Gas monitors, such as infrared, mass spectrometry (12,13), and Raman spectroscopy monitors, cannot accurately quantify CO concentrations in the breathing circuit. Most of the CO concentration measuring methods used in previous studies used gas chromatography (GC) (2,4,6,12,14,15) because of its specificity and sensitivity. However, the process of CO analysis by GC is time consuming and fairly complicated, and thus is not suitable for measuring real-time CO concentrations in the breathing circuit during operation. In contrast, the electrochemistry instrument used in this study performs a relatively fast (1 second response time), fully automated analysis and quantification of CO with good precision (1 ppm detection limit) for clinical use. Thus, our CO direct measurement system can overcome the technical limitation of the GC methods and allows anesthesiologists to observe patients’ CO exposure in real time and terminate iatrogenic CO poisoning in time.

We believe there are several potential applications of our monitoring system. First, we will be able to distinguish CO production from preoperative smoking, endogenous production and anesthetic breakdown by measuring expiratory and inspiratory CO concentrations simultaneously. Second, we will able to establish a dose-response relationship between CO concentrations in the breathing circuit and COHb in blood during anesthesia by combining our measuring system with COHb measurements for patients.

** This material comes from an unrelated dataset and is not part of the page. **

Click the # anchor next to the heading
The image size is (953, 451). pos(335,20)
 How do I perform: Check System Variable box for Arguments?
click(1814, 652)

Our results also showed several useful applications for clinical anesthesia. As Woehlck et al. (3) reported, expired CO concentrations are a significant predictor for ST depression; we recommend monitoring intraoperative CO concentration continuously during anesthesia, especially for patients suffering from ischemic heart diseases. Currently CO exposure guidelines are set to maintain a COHb level at certain levels to avoid potential health risks associated with cardiovascular or pulmonary impairments under normal atmospheric conditions. Our results indicate that we need to reevaluate this standard of CO exposure under high Fio2 situations during anesthesia. The preoperative smoking rate in our study (34%) might be underestimated; we believe smokers tend to conceal their smoking status before surgery. As expired-breath CO concentrations were a reasonable index for acute smoking (16,17), we needed to measure alveolar CO concentrations before anesthesia to confirm preoperative smoking. Postanesthetic complications must also be monitored because CO is a gaseous transmitter and plays a role in neuroendocrine regulation (18).

We conclude that the major sources for increased intraoperative CO exposures are related to patient attributes, such as smoking status, cigarettes smoked before operation, and body weight. Increasing gas flow rates is an effective method of decreasing CO concentrations in the breathing circuit. Our direct-measurement CO system can be applied to monitor and prevent potential CO intoxication for patients during anesthesia. If such a CO monitoring system were not available during anesthesia, we could apply our model-derived factors to predict a patient’s mean and peak CO concentrations in the breathing circuit and use the predicted results to prevent unnecessary CO exposure by controlling gas flow rates.